- _EXERCISE_: Rewrite the items from the line containing "The height and" through the end of the items, replacing "screenshot" with "image" and leaving everything else unchanged. Leave out the pictures.

- _ENTRIES_:
>>>>>

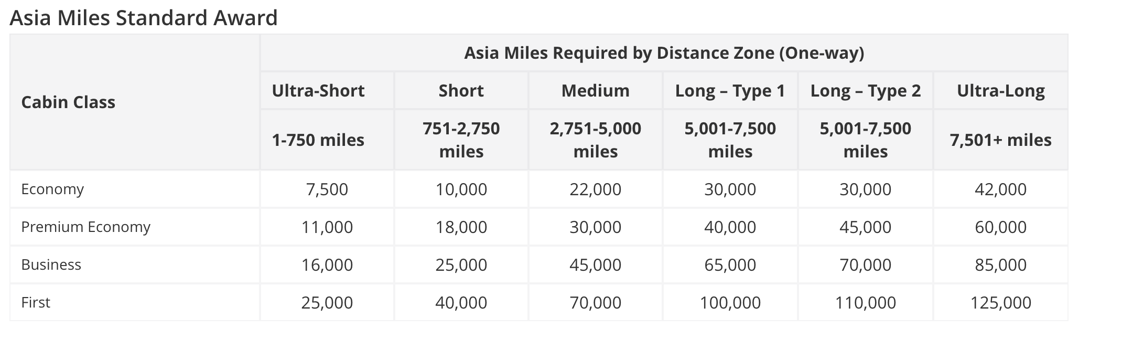Click the Business row label

pos(51,264)
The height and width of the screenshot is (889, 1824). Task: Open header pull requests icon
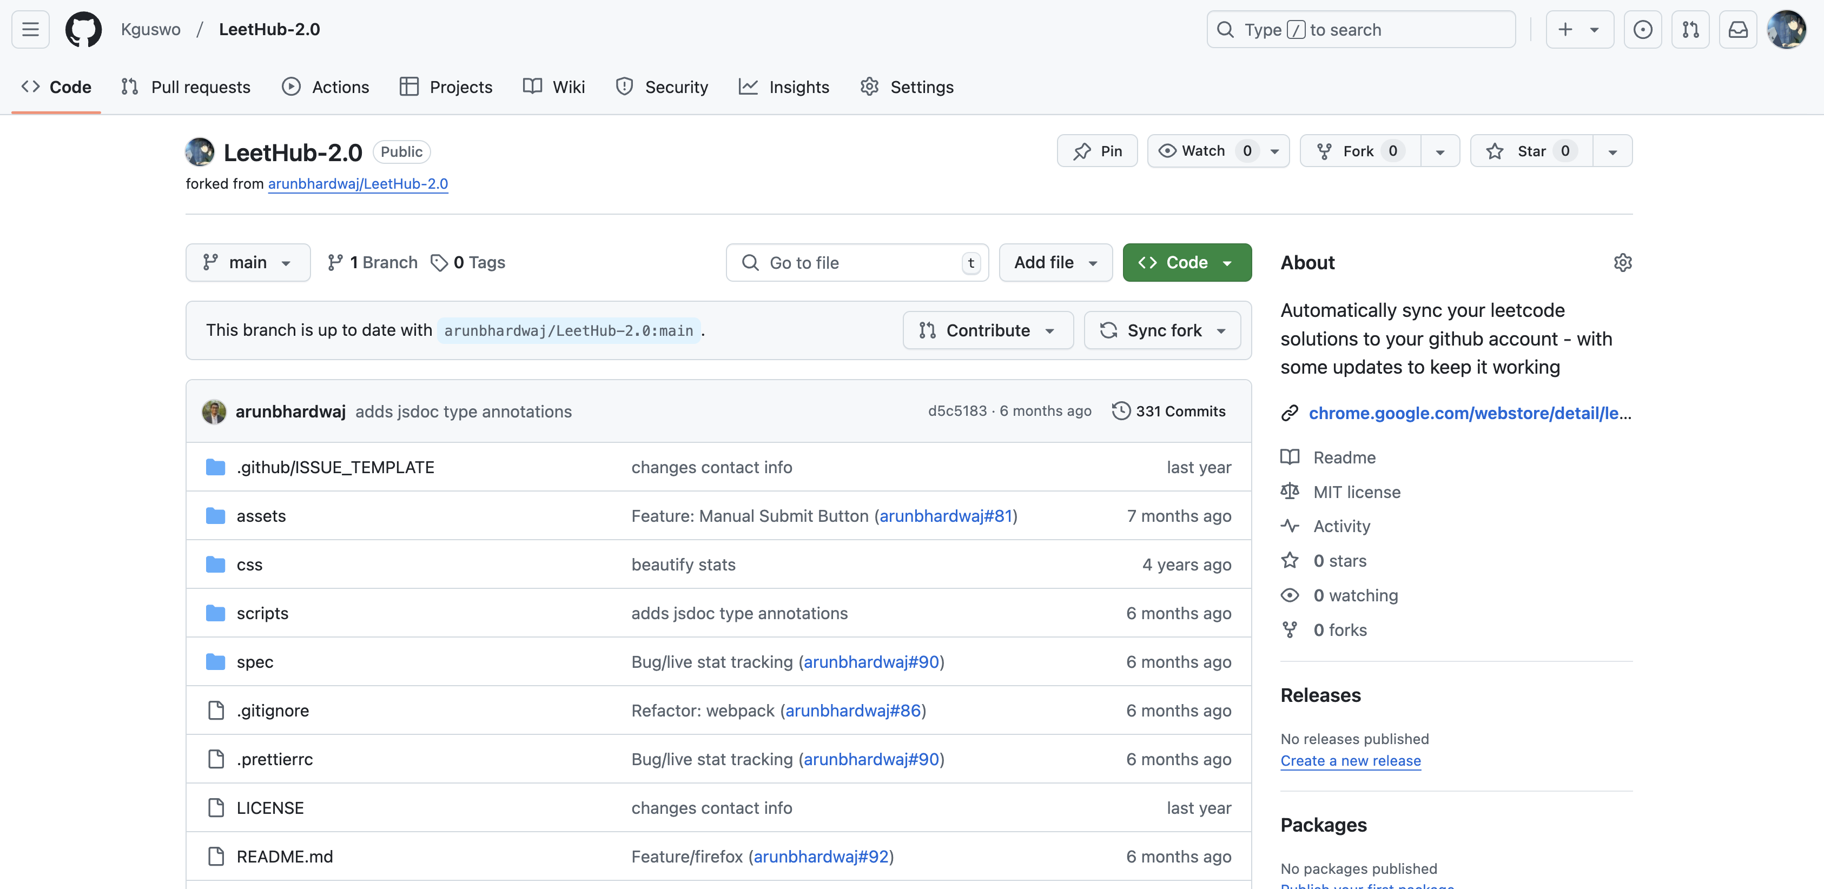click(1690, 29)

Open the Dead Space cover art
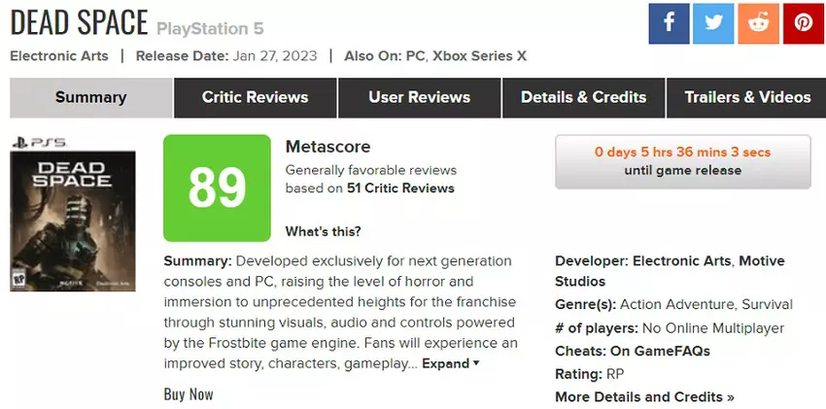(x=74, y=221)
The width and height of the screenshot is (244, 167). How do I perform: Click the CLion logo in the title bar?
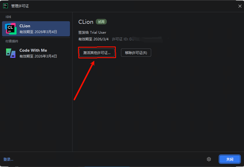6,6
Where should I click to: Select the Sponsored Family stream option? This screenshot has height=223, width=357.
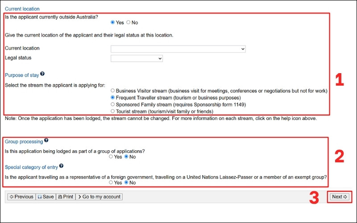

<<<<<

- _FULL RESPONSE_:
The height and width of the image is (889, 1824). Task: Open header pull requests icon
click(1690, 29)

Open the Dead Space cover art
(x=74, y=221)
The width and height of the image is (244, 167). How do I perform: Click the CLion logo in the title bar?
6,6
Where should I click to: Select the Sponsored Family stream option? This image has height=223, width=357.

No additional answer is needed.